I had never read Speak, Memory. It is the most invidious of Nabokov’s books–to be so dazzling an artist and have had such a happy childhood. Enough, as you say. That, of course, is the sort of maddening image Nabokov loved to propagate. Having now read the book, I must say I’m disappointed. I didn’t think it was one of his better ones, as I had always understood it to be. It plays to all of his weaknesses and none of his strengths. He is much better at the sort of rapturously stagy reinvention of a native land, as in Pale Fire, or at poking fun at Eisenhower America as of course he does in Lolita. He is hilarious in the guise of one of his dysfunctional protagonists who tend, especially in the later books, to assume a lordly yet disconsolate tone much like that of Proust’s half-mad and utterly unappeasable aristocrat, Palamède de Charlus, as they flail against a world of Bakelite and solecism. He is less good in a place that once was real and where he was happy, and where he existed among people whom he presumably cared about–although more on that.

I have attempted, in the face of considerable mental resistance, to puzzle out what I found so appealing about Nabokov. Reading any of his novels involves, to a greater extent than with other novelists, a complicated triangular relationship between writer, reader, and protagonist. The latter is often a superficially worldly individual but one at the same time confused by the ways of the world. Usually he is beset by some circumstance that sets him apart: a few, talented bumblers like chess master Luzhin and Pnin the professor, gently. Others are not so lucky. Herman, of Despair, is a psychopath. Kretschmar of Laughter in the Dark is blind.

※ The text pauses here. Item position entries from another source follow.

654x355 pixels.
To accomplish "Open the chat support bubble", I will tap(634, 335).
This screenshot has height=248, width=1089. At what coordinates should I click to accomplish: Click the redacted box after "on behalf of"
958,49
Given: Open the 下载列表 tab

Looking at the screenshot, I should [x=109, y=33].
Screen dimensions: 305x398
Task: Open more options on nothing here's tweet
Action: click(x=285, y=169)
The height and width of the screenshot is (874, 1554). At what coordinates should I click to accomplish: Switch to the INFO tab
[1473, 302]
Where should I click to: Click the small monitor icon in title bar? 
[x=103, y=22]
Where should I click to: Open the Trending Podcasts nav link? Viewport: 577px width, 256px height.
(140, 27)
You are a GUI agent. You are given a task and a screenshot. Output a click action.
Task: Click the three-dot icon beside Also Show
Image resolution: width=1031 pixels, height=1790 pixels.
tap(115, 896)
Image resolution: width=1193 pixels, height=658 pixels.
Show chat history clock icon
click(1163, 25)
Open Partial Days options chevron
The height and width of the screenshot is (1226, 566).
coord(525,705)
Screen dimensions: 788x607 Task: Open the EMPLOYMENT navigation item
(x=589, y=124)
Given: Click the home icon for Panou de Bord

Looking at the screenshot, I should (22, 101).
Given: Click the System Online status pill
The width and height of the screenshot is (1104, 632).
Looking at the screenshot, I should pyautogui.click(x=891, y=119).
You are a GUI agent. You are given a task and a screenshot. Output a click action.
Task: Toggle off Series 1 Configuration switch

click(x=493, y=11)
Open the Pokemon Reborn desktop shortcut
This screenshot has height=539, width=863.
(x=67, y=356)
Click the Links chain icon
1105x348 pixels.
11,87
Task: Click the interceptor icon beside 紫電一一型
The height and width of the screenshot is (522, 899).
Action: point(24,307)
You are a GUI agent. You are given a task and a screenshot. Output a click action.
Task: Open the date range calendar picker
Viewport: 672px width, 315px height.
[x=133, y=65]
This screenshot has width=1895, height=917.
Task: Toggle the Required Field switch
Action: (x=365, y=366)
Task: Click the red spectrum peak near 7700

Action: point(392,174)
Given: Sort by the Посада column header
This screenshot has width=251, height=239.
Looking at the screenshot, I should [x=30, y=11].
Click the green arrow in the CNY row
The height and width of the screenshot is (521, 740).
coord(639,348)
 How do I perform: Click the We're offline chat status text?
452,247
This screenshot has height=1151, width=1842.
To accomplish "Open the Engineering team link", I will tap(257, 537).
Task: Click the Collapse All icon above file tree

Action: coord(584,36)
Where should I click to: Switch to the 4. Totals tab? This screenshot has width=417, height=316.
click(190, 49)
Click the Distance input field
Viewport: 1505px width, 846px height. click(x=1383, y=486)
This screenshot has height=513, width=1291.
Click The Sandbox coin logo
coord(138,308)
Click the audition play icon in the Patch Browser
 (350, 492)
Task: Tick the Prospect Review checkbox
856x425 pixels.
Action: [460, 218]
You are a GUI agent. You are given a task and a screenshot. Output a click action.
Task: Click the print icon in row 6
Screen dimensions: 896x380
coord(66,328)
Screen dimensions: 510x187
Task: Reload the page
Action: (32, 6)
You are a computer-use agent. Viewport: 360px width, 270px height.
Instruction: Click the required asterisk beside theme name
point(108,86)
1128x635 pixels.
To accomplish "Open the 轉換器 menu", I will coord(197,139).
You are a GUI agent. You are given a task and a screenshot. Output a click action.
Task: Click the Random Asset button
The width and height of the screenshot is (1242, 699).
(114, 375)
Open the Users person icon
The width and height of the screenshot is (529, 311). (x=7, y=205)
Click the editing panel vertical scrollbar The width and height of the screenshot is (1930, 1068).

Kinbote of Pale Fire is mad. Humbert Humbert is, of course, a pedophile. One, I believe it is the hero of The Eye, is in fact dead.

None of the books, except perhaps parts of The Gift, which is ravishing as you say, and possibly Lolita, uses the lineaments of personal connection to unfold. Instead, each is full of human information gleaned from objects, documents, phenomena. These are closely examined until they yield up a sort of quiddity or presiding spirit that our hero may draw conclusions from and proceed, still perplexed.

The result is an oddly heartbreaking world, full of detectives of the human condition going around handling artifacts, that they may gain through intricate Holmesian labors a clue to the ways of that curious species, man. Heartbreaking–and very, very funny–because they are men, and gather (hoard, worship) so much shimmering information, and get so much of it so wrong. All this reaches its apotheosis in Pale Fire, a novel in which the reader is efficiently presented with only two things: 1) an artifact, in the form of a poem, and 2) an outrageous misreading of it, in the form of footnotes.

Meanwhile, Nabokov–as has been observed–has a way of seeming to conspire with you over the predicament of these unfortunates. Thus you have the bright pleasure of a sort of reverse Schadenfreude . Yet there is an overarching pathos, for these assorted predicaments are all much too close to the bone, they are closer to your predicament than you would care to admit, and I imagine they were closer to Nabokov’s (that impulse to puzzle out the anguish).

The Adrian Lyne film didn’t spend long in my brain. As I recall, the nymphet displayed a fairly convincing consciousness of her power over Humbert. Jeremy Irons was too brittle. I do think James Mason was perfect in the role in Kubrick’s version. But what no film can replicate is Nabokov’s funny tic of giggling with you over Humbert’s plight. Perhaps this is a good place to point out that while the idea of Nabokov as pedophile is absurd (despite an oeuvre filled with young girls), Lolita might have come to nothing had it not been named one of the three best books of 1955 in the London Sunday Times by Graham Greene–a man publicly accused in his own lifetime of having sex with underage prostitutes.

But enough scurrilousness. You mentioned The Gift, which is generally considered the greatest of Nabokov’s Russian-language efforts. It has always stuck in my mind, too, as the least Nabokovian of his novels, or as representing an approach he moved away from. Did he take a wrong turn?

More on Speak, Memory tomorrow. It is a book I find stranger and stranger the more I think about it.